Abstract

Both 18F-FDG PET/CT and clonal circulating plasma cell (CPC) quantification are emerging tools for multiple myeloma (MM) prognostication that have been validated in recent studies. This study investigated the value of PET/CT coupled with CPC quantification for MM prognostication that may contribute to future risk-adapted treatment. We retrospectively analysed the prognostic relevance of a combination of pretreatment PET/CT findings and CPC levels in 163 consecutive patients with newly diagnosed, symptomatic MM receiving novel agents during induction therapies.

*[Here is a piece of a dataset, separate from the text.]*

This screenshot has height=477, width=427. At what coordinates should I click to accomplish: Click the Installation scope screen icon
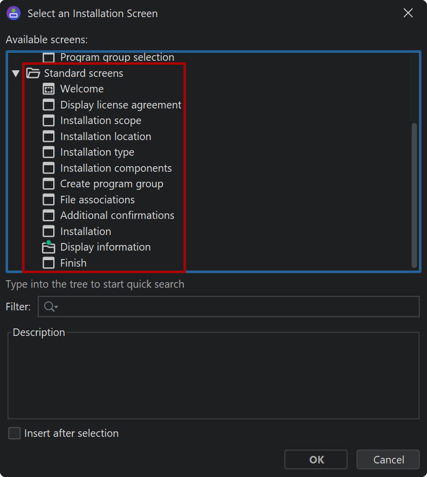(49, 121)
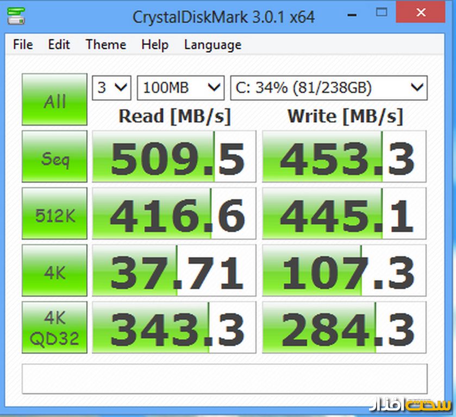Run all benchmarks with the All button

pos(54,100)
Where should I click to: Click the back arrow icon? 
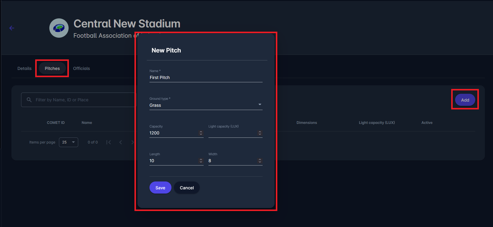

High-risk PET/CT findings and elevated CPC levels were defined by the presence of >3 focal lesions with or without extramedullary disease and CPCs ≥0.10% of the total mononuclear cells evaluated, respectively. Subsequently, patients were divided into three groups: PET-CPC stage I included patients with no high-risk PET/CT findings and low CPC levels; stage III included patients with high-risk PET/CT findings and high CPC levels; and stage II included the remaining patients. The three groups of patients differed significantly in terms of both progression-free survival (PFS) and overall survival (OS) (median PFS: not reached [NR] and 36.4 and 15.9months, and median OS: NR, NR, and 40.4months for stages I, II, and III, respectively; P < 0.001 for both PFS and OS). This system discriminated both PFS and OS even among younger (age < 75years) or older (≥ 75years) patients, patients with Revised International Staging System stage II or III, and patients with or without high-risk cytogenetic characteristics. In the multivariate analysis, the PET-CPC staging system remained prognostic for both PFS and OS. The PET-CPC staging system predicted survival outcomes independently of established risk factors in patients with newly diagnosed MM. Pretreatment 18F-FDG PET/CT assessment combined with CPC quantification may improve the prognostication of MM and facilitate the development of novel risk-adapted approaches for MM.